***** Supplied material

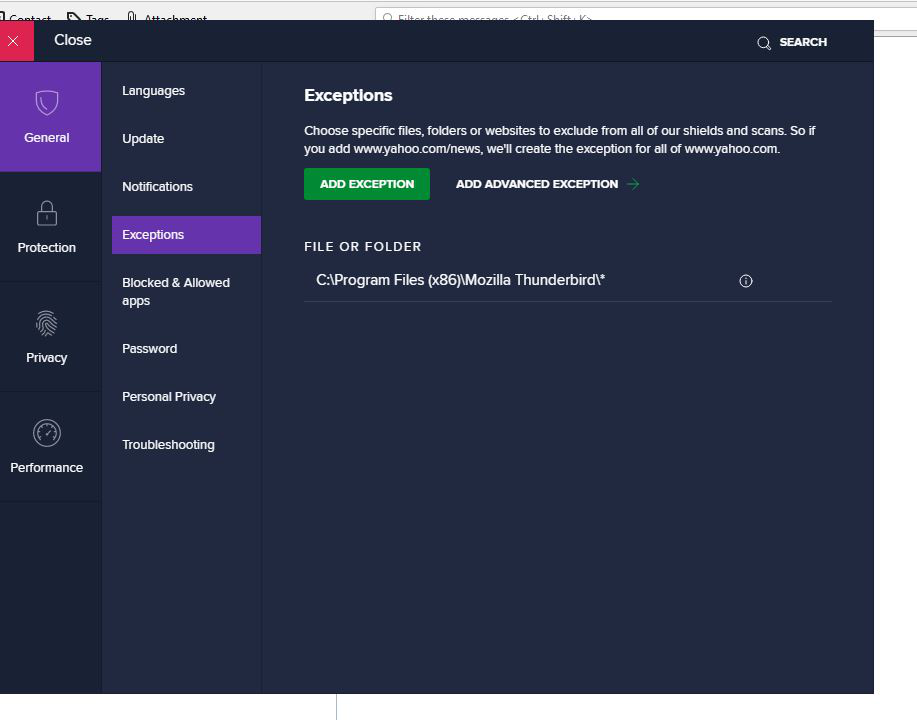917x720 pixels.
Task: Select the Languages settings menu item
Action: [154, 91]
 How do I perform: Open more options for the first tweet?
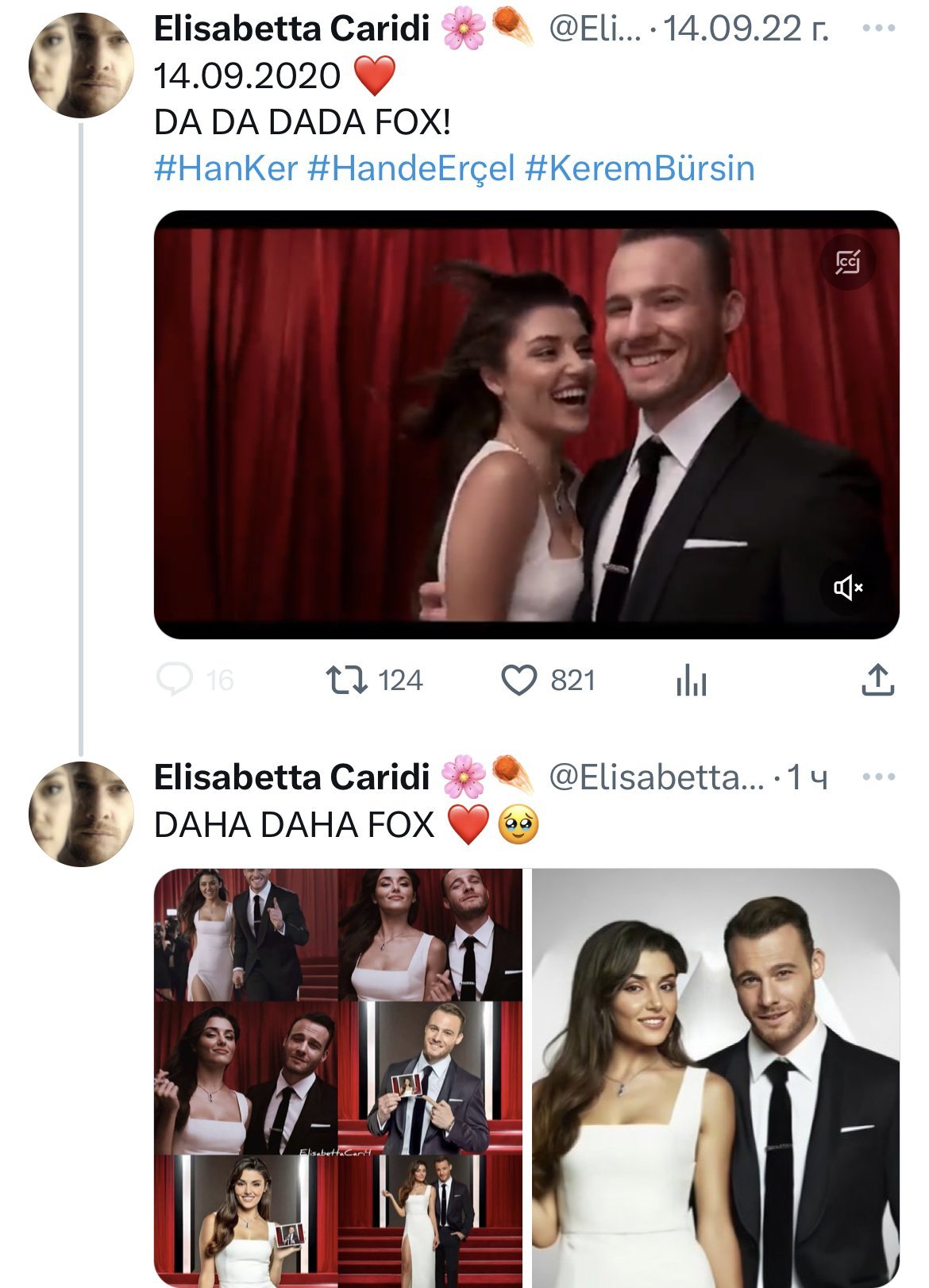(878, 28)
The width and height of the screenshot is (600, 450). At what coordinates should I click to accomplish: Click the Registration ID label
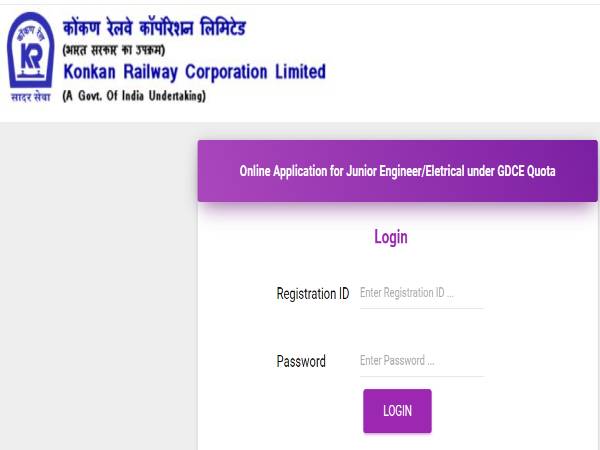click(x=313, y=294)
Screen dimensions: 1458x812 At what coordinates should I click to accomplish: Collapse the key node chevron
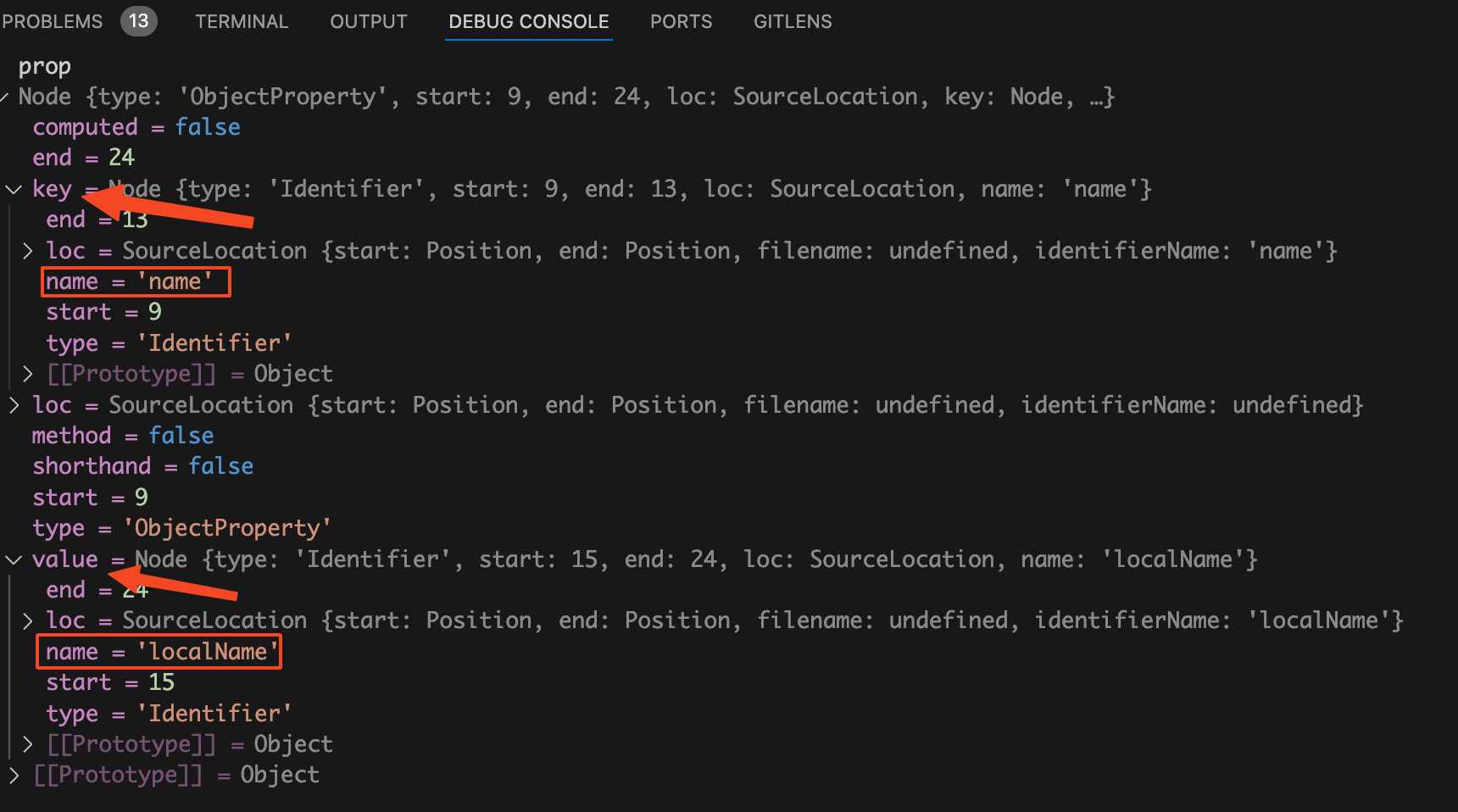pos(14,189)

**********

> _Goal of the exercise_
Write out verbatim the lines from the one containing "The width and" through the last line of the listing above, and no other lines; omit pictures.

> _Response area_
The width and height of the screenshot is (600, 450). At what coordinates should I click to accomplish: Click the Registration ID label
click(x=313, y=294)
Screen dimensions: 1458x812 At what coordinates should I click to accomplish: Collapse the key node chevron
pos(14,189)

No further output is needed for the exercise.